Вернувшись, он поделился своими подозрениями. Слушали молча.
– Надо переехать к моим клиенткам, – неожиданно предложила Настя и тут же прикусила язычок вспомнив о механическом уде.
– Будем ездить, нас точно недосчитаются, – немедля возразил Борис. – Лучше переждать, пока народ либо не перебесится, либо армия не сделает свое дело.
– А если не сделает? – Но ей никто не ответил. Настя смотрела на мужчин. Потом порывисто прижалась к Борису, спрашивая, у кого он был и что видел, вызывая в себе настойчивые позывы ревности. Это отвлекло обоих от насущных проблем вплоть до следующего утра.
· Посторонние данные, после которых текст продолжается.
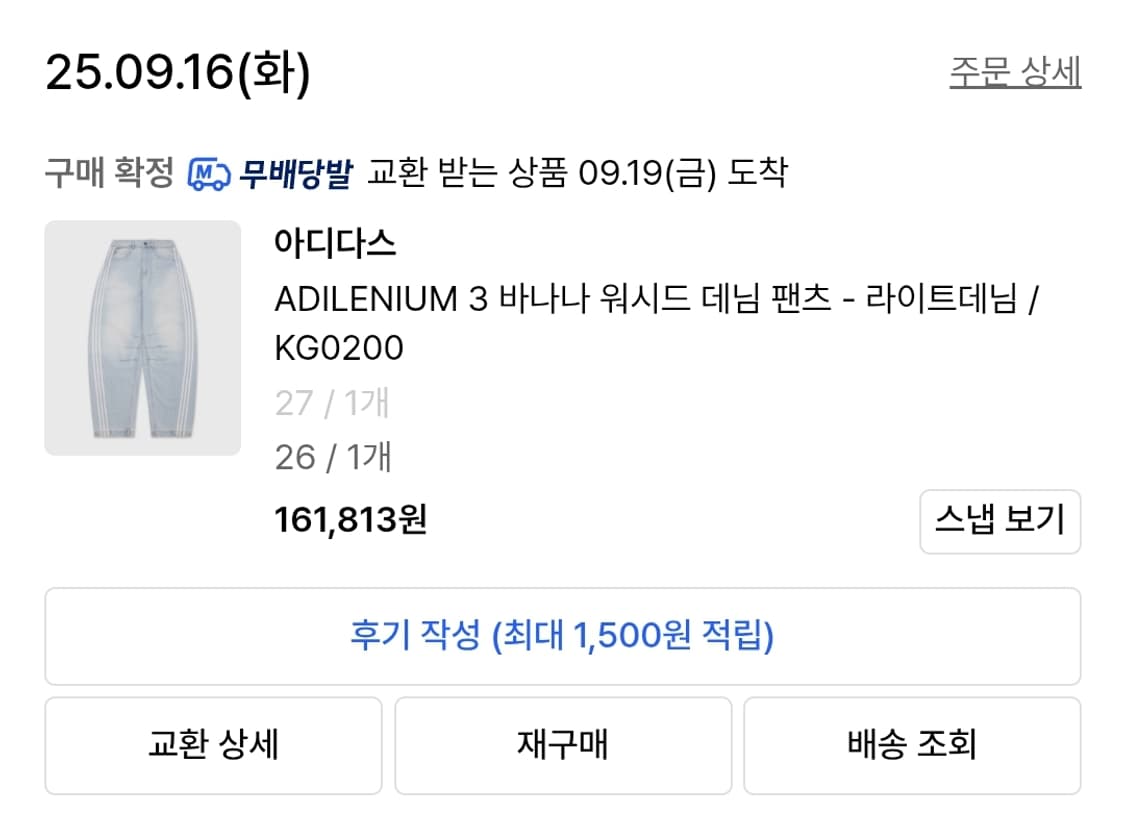Viewport: 1125px width, 829px height.
Task: Click the 재구매 repurchase button
Action: (562, 745)
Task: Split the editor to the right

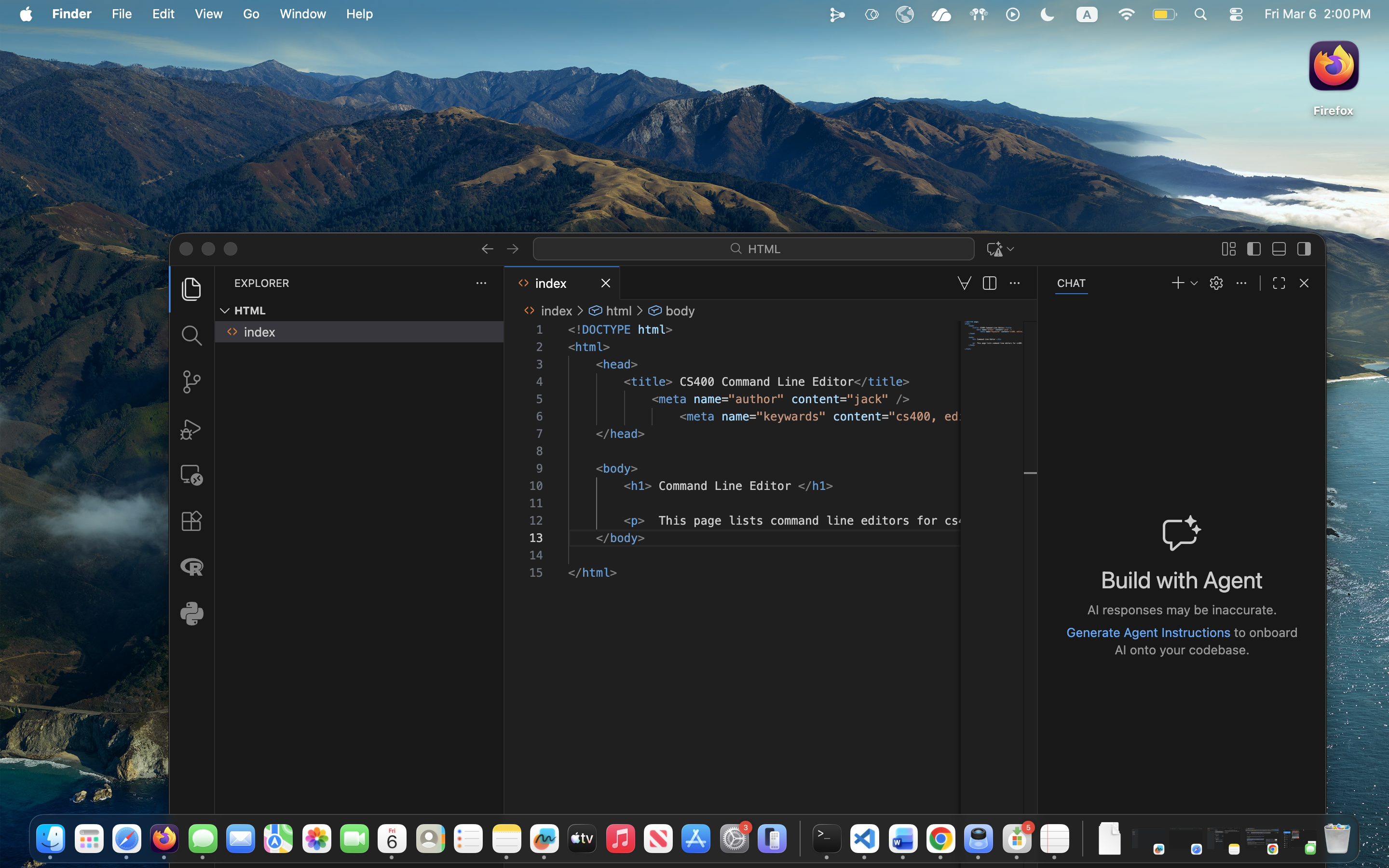Action: [x=989, y=283]
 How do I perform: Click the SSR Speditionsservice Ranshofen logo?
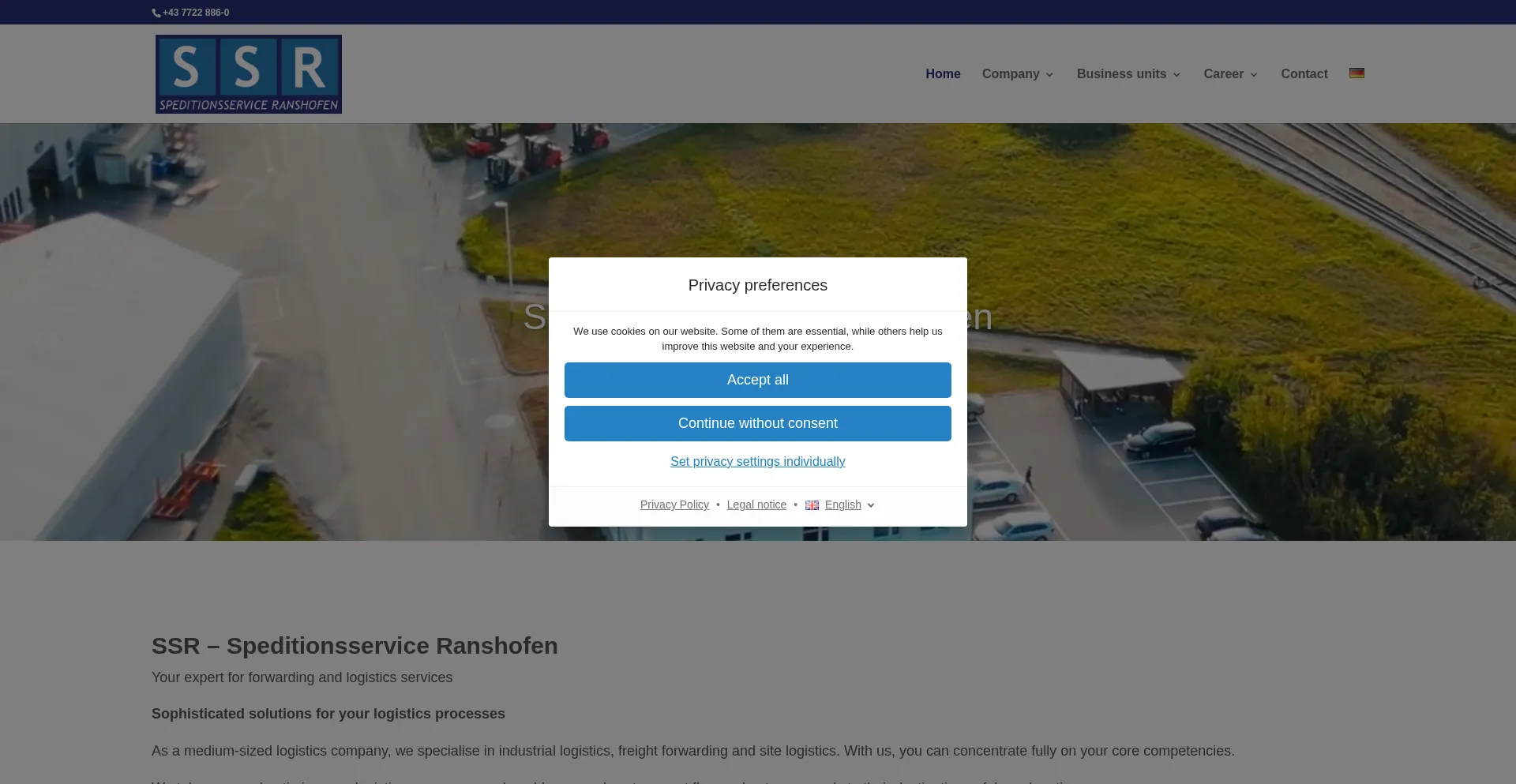click(248, 74)
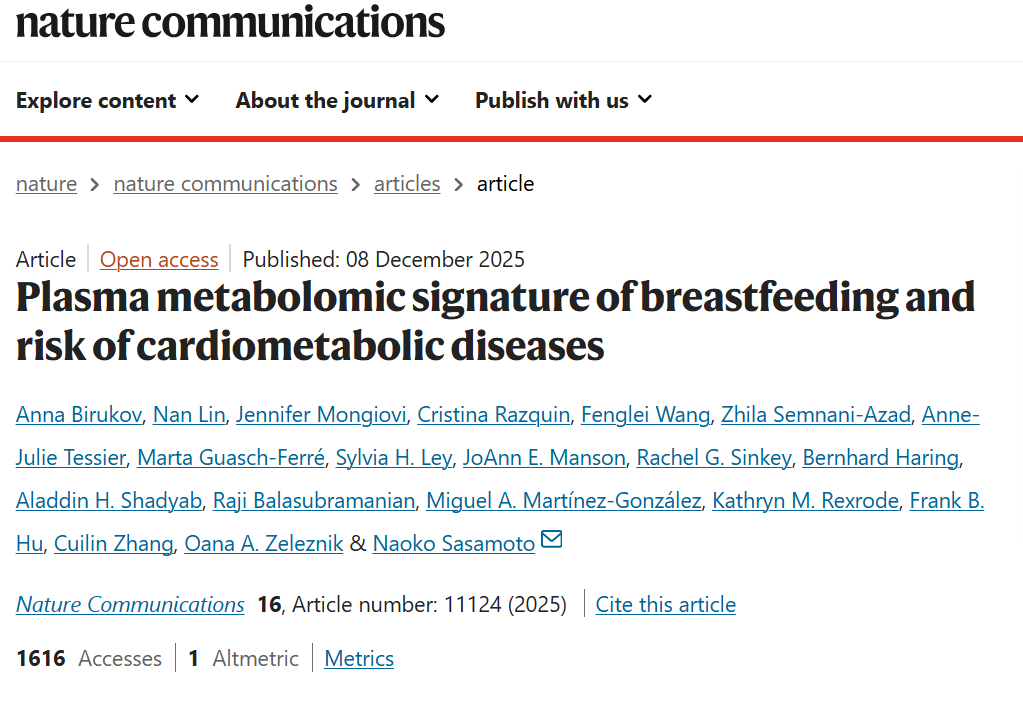1023x711 pixels.
Task: Click author JoAnn E. Manson
Action: [x=544, y=458]
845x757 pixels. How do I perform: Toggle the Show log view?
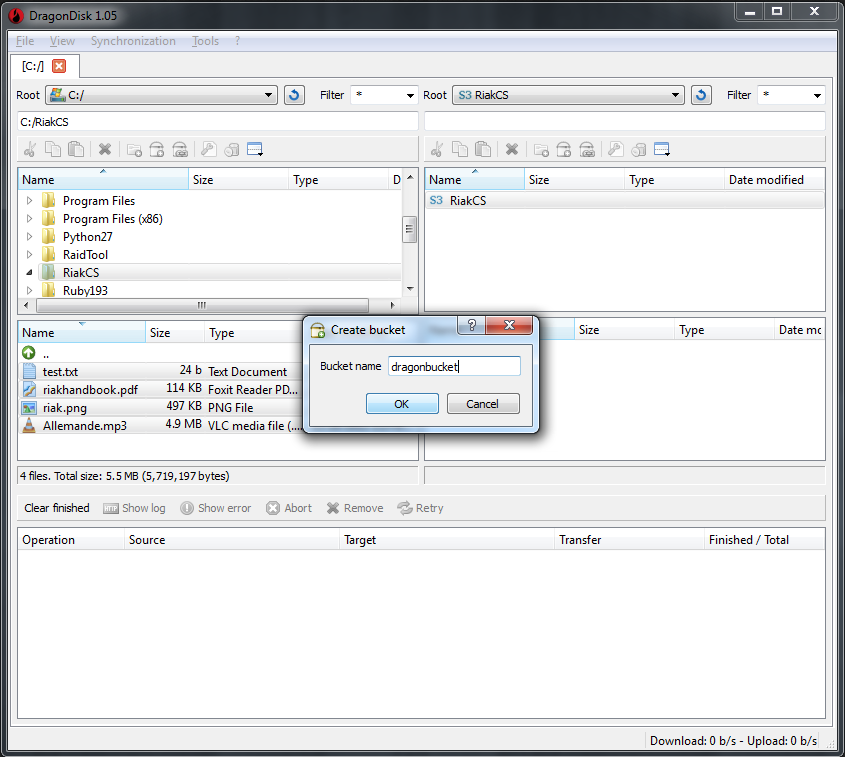pos(134,508)
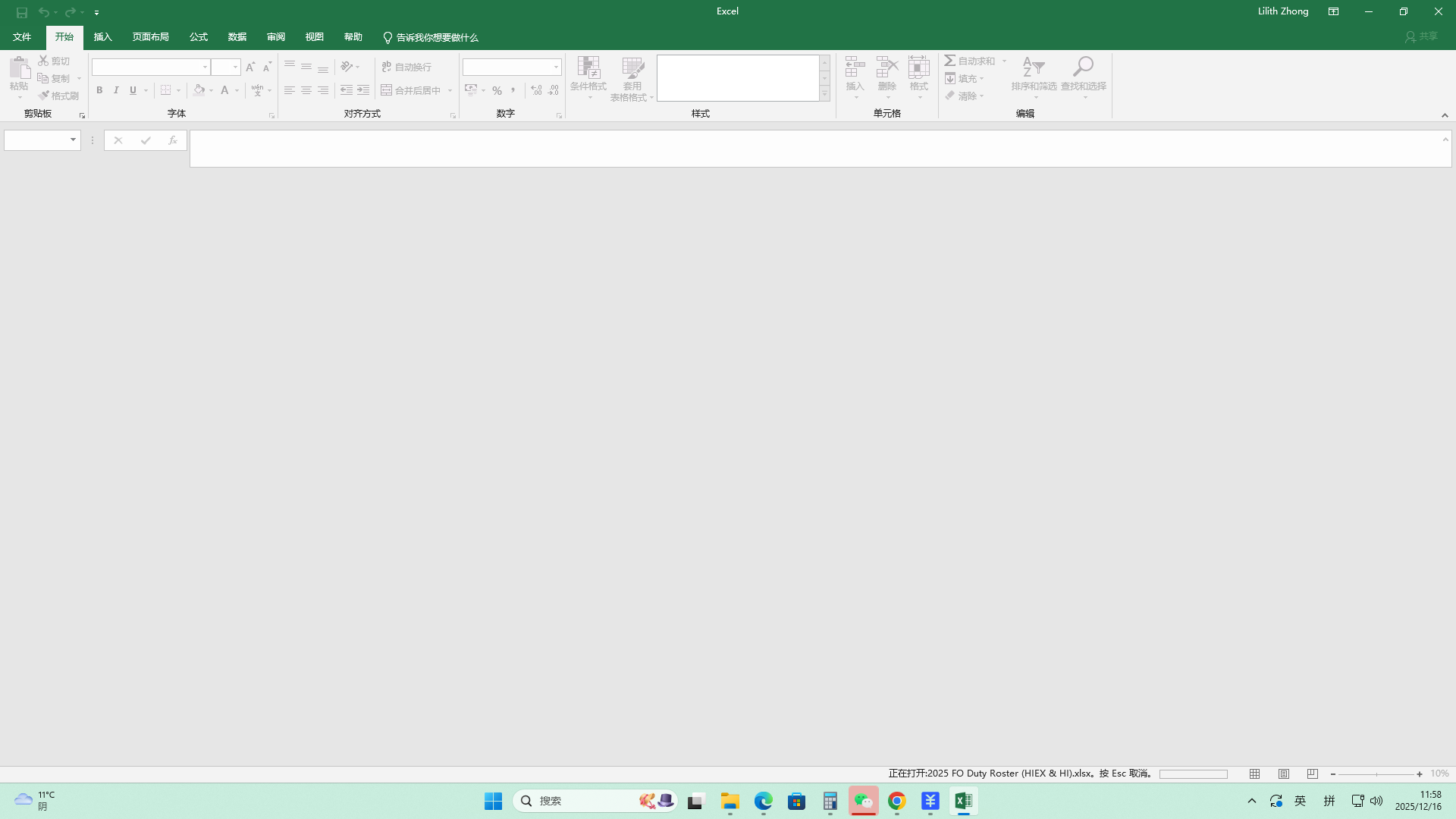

Ночью снова была слышна стрельба, но куда глуше и дальше от дома. И вроде бы по мертвым. Ее уже не различали, все трое погрузились в долгожданный сон без сновидений. Утром Борис еще раз заскочил к Ане, на сей раз встретившись и с Павлом, долго извинялся за вторжение, но его не слушали, молча пустили к телевизору, тем более, муж сам пожелал узнать, что происходит в городе и мире. И снова о погромах не было произнесено ни единого слова. Разве что проскочило известие о сражении, случившемся между поклонниками культа Ктулху и внутренними войсками, бой длился девятнадцать часов, после чего здание так называемого храма было захвачено. О жертвах с обеих сторон не сообщалось, впрочем, о жертвах не сообщалось уже довольно давно, довольно было и того, что сообщали об инцидентах.
Тем же утром приехала труповозка и забрала тела, санитары ругались на чем свет стоит, оказалось, они работают по двум районам без перерыва больше суток, хоть бы совесть поимели и сами все сделали.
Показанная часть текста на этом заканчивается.